Artvin’de Osmanlı–Rus Savaşı sırasında köylerini terk etmek zorunda kalan ve daha sonra geri dönen köylülerin mağarada sakladığı içi bal dolu küp, dört kuşaktır korunuyor.

Artvin’de Osmanlı–Rus Savaşı sırasında köylerini terk etmek zorunda kalan ve daha sonra geri dönen köylülerin mağarada sakladığı içi bal dolu küp, dört kuşaktır korunuyor. Atalarının küpün içinde bulunan balla beslenerek hayatta kaldıklarını belirten yöre sakinleri tarihi küpe gözü gibi bakıyor.


Artvin merkeze bağlı Taşlıca Köyü’nde, yaşanan hazin bir hikâye rastlantı sonucu gün yüzüne çıktı. Osmanlı–Rus Savaşı, bilinen adıyla 93 harbi döneminde geçen hikâyede, Taşlıca köyü sakinleri savaş sırasında köylerini terk etmek zorunda kaldılar.
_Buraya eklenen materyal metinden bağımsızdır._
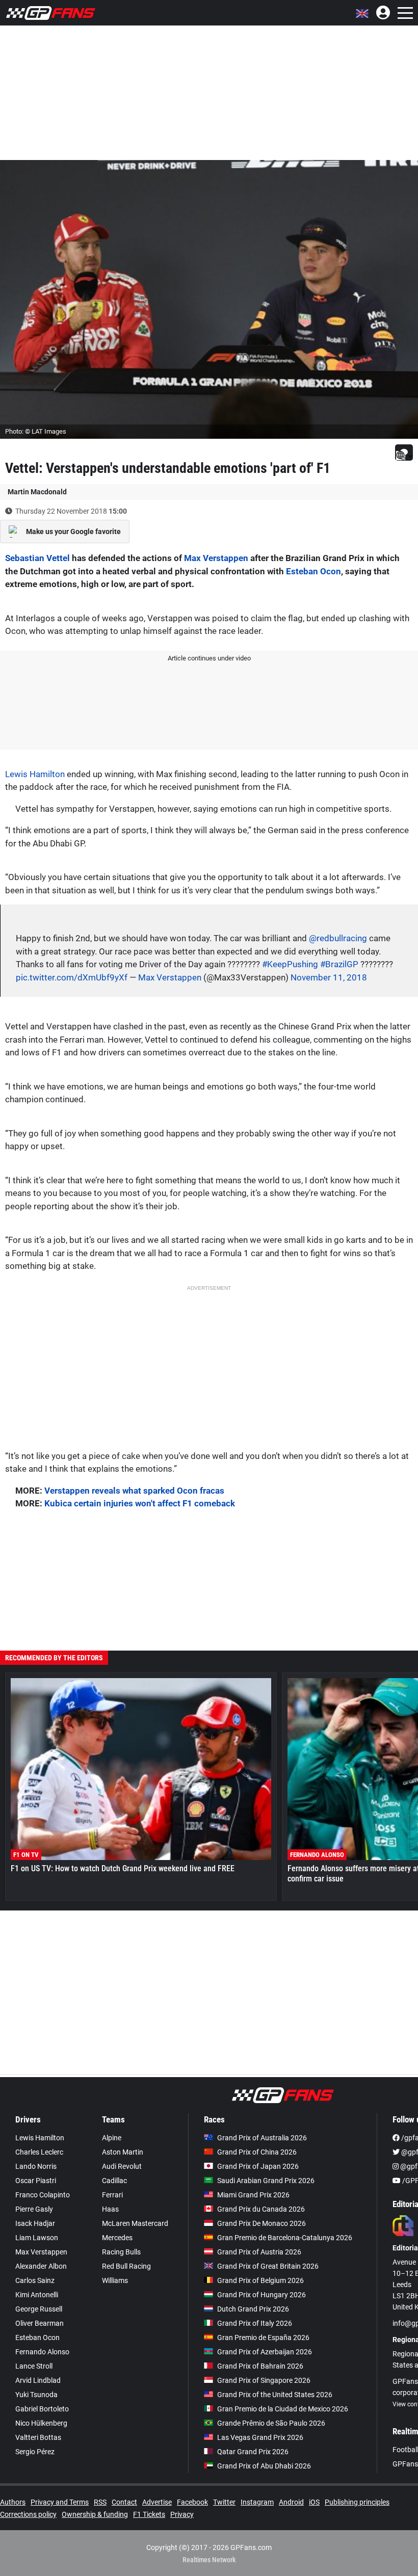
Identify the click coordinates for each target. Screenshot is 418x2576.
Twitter (224, 2502)
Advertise (157, 2502)
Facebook (192, 2502)
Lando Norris (36, 2166)
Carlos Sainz (35, 2280)
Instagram (257, 2502)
Geri dönme ihtimallerini düşünerek bir küp dolusu balı köyde bulunan bir mağara sakladılar. Bir yıl sonra geri dönen bölge halkı, köylerini yerler bir olmuş evlerini ise yakılmış halde buldular. Yiyecekleri olmayan ve sakladıkları küp dolu bal sayesinde açlıktan kurtulan bölge halkının torunları, küpü dört kuşaktır saklıyor.


Taşlıca Köyü Tarımsal Kalkınma Kooperatifi’nin arıcılık ve bal üretimi ile ilgili yapılan çalışma sırasında rastlantı sonucu bulunan bal küpü için, tarihi niteliği taşıdığı gerekçesiyle çalışmalar başlatıldı. Köyde asırlardır bal üreticiliği yapıldı küp sayesinde kanıtlanmış oldu.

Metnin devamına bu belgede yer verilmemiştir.